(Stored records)

————————

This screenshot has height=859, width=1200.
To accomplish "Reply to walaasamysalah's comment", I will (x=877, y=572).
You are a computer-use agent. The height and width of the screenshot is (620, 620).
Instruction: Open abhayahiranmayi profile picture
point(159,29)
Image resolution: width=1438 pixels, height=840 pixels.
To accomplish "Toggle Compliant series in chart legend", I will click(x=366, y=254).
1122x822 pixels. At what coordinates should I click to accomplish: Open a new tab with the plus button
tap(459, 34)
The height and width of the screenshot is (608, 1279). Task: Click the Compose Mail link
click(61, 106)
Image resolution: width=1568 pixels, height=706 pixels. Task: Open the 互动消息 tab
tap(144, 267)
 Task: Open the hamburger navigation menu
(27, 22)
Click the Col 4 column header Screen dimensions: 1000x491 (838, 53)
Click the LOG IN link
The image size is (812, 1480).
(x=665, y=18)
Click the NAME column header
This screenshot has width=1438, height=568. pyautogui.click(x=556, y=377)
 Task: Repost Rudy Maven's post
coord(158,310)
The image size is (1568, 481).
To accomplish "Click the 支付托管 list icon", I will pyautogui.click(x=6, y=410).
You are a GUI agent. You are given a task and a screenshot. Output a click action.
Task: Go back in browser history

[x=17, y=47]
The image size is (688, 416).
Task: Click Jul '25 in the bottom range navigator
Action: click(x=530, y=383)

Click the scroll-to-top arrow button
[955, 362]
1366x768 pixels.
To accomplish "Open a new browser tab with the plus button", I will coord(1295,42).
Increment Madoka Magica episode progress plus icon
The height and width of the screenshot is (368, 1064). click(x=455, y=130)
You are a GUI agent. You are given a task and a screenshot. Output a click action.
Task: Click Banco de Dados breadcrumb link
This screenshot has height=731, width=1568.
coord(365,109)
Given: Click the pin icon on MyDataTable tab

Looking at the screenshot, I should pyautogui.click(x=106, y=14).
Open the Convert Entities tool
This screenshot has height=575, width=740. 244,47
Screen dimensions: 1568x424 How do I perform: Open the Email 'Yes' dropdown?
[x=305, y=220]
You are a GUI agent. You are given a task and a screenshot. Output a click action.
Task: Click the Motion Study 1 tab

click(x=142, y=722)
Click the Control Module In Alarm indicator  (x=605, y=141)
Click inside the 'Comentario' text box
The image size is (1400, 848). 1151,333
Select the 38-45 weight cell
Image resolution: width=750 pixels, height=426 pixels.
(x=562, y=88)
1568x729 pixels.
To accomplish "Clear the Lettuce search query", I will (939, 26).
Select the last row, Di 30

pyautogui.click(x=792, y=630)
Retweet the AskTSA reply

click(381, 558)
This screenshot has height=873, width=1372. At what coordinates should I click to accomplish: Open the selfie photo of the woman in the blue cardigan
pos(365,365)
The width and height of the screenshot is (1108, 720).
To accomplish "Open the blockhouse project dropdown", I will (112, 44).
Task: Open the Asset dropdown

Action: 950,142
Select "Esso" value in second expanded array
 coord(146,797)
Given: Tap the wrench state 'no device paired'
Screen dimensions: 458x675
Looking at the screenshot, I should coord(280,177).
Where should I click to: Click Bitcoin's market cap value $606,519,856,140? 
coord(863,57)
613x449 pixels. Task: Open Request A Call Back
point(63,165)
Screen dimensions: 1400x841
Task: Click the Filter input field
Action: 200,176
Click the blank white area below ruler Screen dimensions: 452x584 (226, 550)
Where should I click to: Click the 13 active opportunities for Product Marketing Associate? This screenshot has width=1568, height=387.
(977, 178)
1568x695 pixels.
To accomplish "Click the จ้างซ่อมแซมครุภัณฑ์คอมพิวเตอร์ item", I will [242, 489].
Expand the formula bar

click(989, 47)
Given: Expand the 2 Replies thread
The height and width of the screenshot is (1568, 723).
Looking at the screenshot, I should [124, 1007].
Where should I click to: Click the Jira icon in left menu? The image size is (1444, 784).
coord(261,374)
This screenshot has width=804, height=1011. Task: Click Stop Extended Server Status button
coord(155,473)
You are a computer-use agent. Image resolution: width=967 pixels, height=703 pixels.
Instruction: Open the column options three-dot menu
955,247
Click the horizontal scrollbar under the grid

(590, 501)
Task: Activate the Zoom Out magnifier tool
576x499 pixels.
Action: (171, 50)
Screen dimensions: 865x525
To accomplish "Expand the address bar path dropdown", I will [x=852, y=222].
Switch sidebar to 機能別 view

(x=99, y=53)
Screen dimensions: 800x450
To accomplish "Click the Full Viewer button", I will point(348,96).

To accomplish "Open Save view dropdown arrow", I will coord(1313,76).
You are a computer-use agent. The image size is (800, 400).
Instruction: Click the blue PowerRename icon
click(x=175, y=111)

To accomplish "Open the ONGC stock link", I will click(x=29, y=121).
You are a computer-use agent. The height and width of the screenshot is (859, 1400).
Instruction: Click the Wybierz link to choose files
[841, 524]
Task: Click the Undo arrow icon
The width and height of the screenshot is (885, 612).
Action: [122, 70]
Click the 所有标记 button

————————

» Your task
Go through the lines above and copy any that contain "computer".

» Exercise result
You are a computer-use agent. The height and width of the screenshot is (620, 620).
You are a computer-use agent. Image resolution: width=967 pixels, height=703 pixels.
You are a computer-use agent. The image size is (800, 400).
You are a computer-use agent. The height and width of the screenshot is (859, 1400).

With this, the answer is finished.